Excerpted text:
§

Not long ago, they began commuter train service from downtown to the northern outskirts, a place called Cuautitlán Izcallí that is actually situated in Mexico State but considered part of the urban sprawl of Mexico City. Although it's a ride of only a little more than twenty miles, traffic tends to be so bad that it can easily take you two hours or more to get there or back in a car. I had only been to Cuautitlán once, a few years ago, and the ride home in a taxi was so excruciatingly slow it was heartbreaking.

The downtown port is what used to be the Buenavista train station, where people took long-distance passenger trains. It had been defunct for close to twenty years. Mexico still has a lot of cargo rail service but no longer takes passengers anywhere, except for the privately run trains that go to the Copper Canyon in Chihuahua and from Guadalajara to the tequila factories.

The new service has definitely been built for people who live in Mexico State but work in Mexico City. At the downtown station there are several machines like the one above, which buff your shoes free of charge.

The train is something of a phenomenon. I wonder how many like it there are in the developing world. It's sleek, comfortably functional (there are few seats, but lots of room for standees, and even compartments to store packages overhead). Above all it's fast (I made it through the seven stops to Cuautitlán in a half hour) and cheap (from one end of the line to the other, service costs a mere thirteen pesos).

§

Material:

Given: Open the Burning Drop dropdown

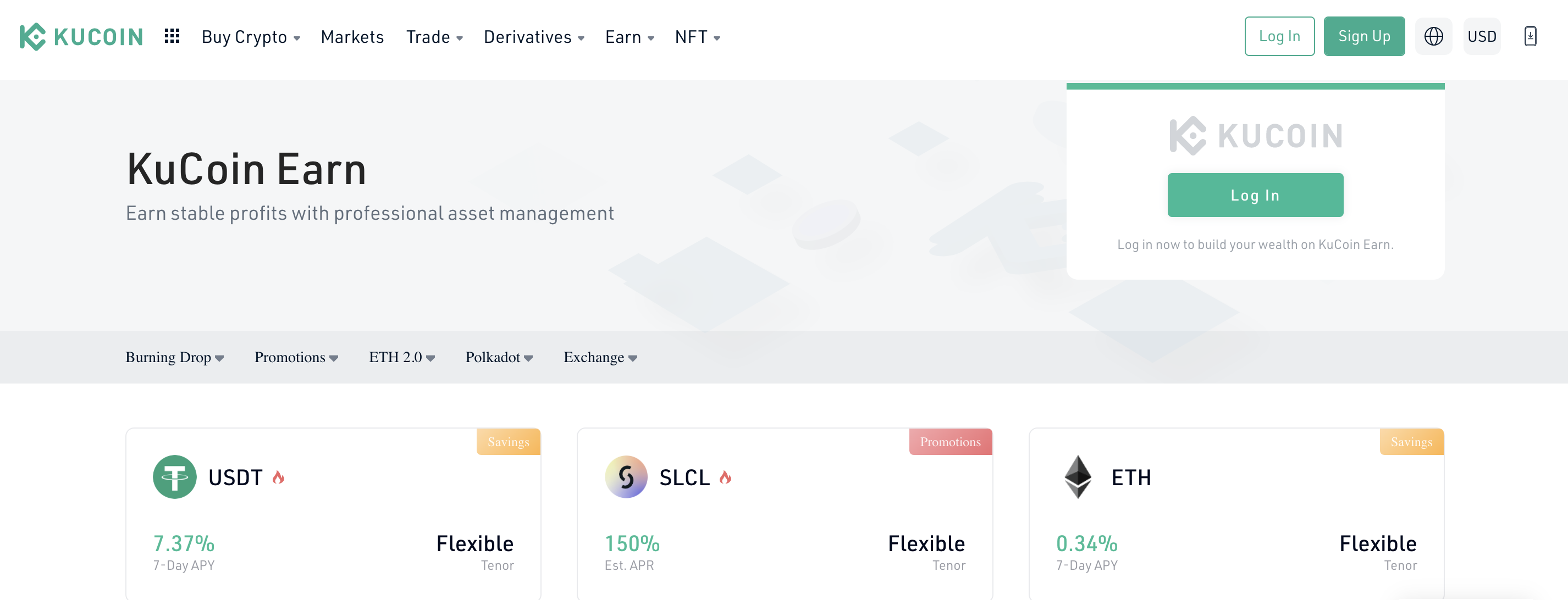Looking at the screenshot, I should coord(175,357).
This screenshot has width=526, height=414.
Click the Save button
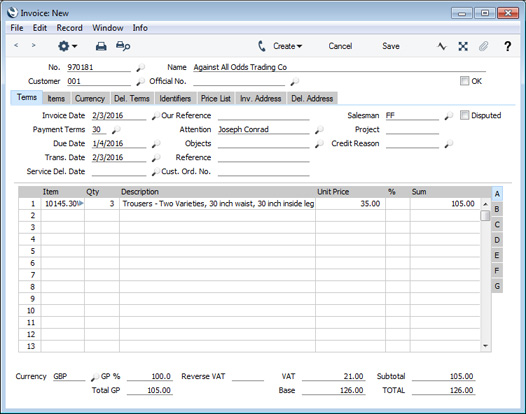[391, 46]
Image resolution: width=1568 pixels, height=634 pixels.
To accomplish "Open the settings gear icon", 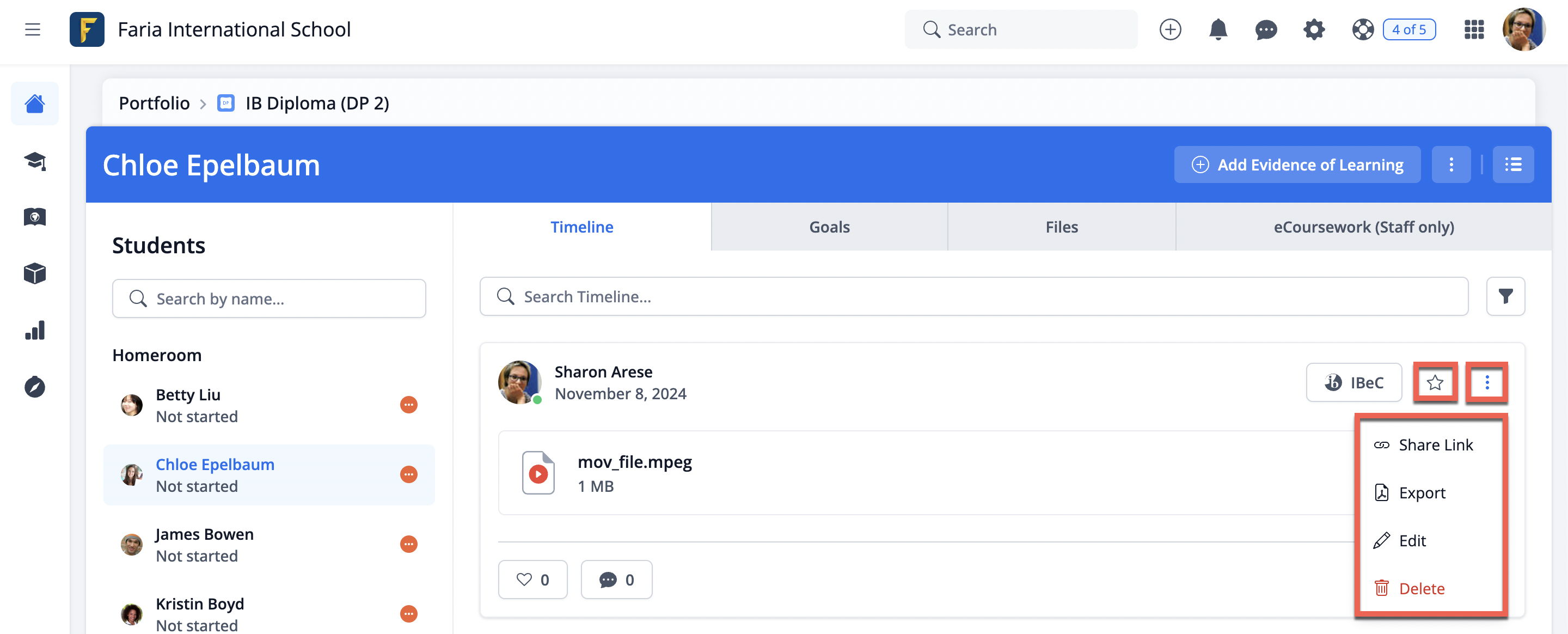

§

Directions:
A. In the commuter train text, what did the downtown station used to be?
B. List every place name in the commuter train text, leaving out the name of the train station.

Responses per task:
A. It used to be the Buenavista train station, where people took long-distance passenger trains.

B.
Cuautitlán Izcallí
Mexico State
Mexico City
Mexico
Copper Canyon
Chihuahua
Guadalajara